It may feel like work when you have your email and IM on… but what are you really getting done? I’d bet not much. Isn’t it much more fun to kick ass on the real task at hand? Without unplugging myself, I have no idea how I’d find five straight hours to kick ass on store layouts for Epitaph, design a 37 page user interface or program some complex AJAX history tracking.

This idea really hit home while I was on “vacation” in Monterey, CA a few weeks ago. I had planned to work from the hotel all day and shortly after I started, the WiFi at the Hotel went down.

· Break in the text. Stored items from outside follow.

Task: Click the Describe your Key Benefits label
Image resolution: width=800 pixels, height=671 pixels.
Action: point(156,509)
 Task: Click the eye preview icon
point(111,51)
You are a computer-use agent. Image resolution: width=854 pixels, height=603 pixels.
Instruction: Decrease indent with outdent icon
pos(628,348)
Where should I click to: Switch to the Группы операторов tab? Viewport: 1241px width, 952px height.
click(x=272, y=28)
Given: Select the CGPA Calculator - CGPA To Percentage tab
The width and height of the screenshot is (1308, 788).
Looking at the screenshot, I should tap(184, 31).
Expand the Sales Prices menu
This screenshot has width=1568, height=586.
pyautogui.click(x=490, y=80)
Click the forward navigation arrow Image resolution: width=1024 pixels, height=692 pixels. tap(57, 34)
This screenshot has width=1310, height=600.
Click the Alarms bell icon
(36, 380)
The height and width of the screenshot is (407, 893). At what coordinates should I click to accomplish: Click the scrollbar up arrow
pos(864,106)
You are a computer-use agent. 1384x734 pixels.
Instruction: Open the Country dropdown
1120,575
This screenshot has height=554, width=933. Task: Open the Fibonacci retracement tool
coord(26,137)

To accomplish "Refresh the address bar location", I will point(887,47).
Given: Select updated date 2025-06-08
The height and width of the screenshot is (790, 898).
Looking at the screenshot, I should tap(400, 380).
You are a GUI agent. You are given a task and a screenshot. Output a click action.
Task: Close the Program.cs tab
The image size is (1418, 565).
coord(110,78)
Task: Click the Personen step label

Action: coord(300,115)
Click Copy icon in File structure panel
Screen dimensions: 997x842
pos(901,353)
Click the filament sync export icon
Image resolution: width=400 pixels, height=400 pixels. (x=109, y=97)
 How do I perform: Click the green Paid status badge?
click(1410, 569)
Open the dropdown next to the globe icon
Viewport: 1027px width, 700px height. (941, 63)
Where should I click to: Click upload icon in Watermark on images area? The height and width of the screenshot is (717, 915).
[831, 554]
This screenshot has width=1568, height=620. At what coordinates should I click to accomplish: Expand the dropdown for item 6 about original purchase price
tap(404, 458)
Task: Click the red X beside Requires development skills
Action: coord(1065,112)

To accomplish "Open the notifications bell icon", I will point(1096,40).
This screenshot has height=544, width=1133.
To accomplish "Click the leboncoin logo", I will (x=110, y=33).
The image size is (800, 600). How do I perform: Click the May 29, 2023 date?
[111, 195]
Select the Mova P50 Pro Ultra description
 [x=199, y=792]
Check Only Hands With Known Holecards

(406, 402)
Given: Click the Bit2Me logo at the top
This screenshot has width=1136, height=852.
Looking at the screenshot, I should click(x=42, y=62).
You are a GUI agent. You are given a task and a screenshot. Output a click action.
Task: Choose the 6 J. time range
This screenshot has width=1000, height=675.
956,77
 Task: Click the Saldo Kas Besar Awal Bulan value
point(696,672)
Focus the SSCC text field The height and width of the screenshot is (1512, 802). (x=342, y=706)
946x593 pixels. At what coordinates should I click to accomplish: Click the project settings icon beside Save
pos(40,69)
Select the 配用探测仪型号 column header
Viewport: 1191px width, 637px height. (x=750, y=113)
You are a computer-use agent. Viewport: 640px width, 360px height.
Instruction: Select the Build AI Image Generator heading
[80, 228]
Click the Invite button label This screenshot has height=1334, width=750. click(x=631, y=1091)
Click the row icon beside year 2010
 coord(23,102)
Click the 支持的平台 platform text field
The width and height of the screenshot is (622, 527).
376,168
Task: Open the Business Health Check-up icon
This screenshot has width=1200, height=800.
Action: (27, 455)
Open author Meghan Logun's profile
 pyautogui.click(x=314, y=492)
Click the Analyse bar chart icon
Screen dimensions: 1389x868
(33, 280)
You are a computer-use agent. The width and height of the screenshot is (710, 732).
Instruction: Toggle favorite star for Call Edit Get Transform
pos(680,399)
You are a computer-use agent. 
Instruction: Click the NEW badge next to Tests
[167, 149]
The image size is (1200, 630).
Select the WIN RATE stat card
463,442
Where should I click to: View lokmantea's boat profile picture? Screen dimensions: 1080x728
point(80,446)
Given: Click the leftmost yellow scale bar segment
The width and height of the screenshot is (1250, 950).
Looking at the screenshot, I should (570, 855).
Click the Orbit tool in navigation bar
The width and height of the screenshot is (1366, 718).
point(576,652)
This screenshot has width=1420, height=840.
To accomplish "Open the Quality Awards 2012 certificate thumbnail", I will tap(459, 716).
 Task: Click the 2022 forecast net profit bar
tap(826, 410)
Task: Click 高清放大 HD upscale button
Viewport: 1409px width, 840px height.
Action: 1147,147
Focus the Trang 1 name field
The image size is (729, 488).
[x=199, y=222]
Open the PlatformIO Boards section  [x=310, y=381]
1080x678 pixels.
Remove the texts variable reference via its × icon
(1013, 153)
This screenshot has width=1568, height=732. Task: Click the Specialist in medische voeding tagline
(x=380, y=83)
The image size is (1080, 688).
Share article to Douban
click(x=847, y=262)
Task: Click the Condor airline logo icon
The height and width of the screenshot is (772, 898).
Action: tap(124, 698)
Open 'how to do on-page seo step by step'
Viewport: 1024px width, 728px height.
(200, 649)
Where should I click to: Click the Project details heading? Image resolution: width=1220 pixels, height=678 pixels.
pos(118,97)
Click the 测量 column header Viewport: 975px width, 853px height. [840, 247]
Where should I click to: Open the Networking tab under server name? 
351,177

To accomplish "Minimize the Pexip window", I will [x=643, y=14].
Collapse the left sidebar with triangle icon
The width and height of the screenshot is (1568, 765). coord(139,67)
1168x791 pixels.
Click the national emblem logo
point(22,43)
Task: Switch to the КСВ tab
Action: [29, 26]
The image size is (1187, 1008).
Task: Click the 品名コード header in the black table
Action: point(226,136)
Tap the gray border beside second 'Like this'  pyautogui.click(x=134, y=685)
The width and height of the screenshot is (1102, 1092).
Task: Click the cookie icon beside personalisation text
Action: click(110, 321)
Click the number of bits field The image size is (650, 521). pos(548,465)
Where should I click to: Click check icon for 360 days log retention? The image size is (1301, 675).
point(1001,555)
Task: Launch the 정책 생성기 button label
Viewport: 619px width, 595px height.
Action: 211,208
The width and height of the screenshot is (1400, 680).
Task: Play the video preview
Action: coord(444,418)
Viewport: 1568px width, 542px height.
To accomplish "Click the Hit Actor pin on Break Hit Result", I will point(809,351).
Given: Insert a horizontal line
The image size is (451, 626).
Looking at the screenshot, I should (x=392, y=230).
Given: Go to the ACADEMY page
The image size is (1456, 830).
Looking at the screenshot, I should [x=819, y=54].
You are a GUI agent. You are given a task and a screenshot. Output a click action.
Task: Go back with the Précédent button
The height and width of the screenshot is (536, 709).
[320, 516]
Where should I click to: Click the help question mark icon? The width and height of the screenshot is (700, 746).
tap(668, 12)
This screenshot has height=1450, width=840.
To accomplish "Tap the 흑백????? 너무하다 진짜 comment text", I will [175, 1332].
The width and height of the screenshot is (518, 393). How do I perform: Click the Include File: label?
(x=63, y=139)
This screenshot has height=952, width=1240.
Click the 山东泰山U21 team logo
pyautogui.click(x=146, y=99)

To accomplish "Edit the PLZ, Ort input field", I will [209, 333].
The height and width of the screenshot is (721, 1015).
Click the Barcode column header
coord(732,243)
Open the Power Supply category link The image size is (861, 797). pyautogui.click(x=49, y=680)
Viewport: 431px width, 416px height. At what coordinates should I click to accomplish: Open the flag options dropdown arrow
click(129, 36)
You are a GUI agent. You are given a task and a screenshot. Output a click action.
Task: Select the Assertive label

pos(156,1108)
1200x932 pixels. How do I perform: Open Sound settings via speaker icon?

So, I spent the rest of the day with an Apple tutorial teaching myself some basic Ruby on Rails. (I downloaded that tutorial to work on the plane.) This is something I probably couldn’t have completed with interruptions every 20 minutes or so. PLUS I learned a lot about Ruby on Rails and how much it kicks ass in only a few hours.

Ruby on Rails kicks ass so much that I’m definitely going to push to use it on many Squad projects in the future. So, I’m very happy I had a chance to be “unplugged” and its something I suggest we utilize to remove themselves from constant contact.

Be less available… get more done… kick more ass! What’s bad about that?

Has anyone else found this to be true or found similar experiences? Does anyone know of any related articles online to this type of work approach?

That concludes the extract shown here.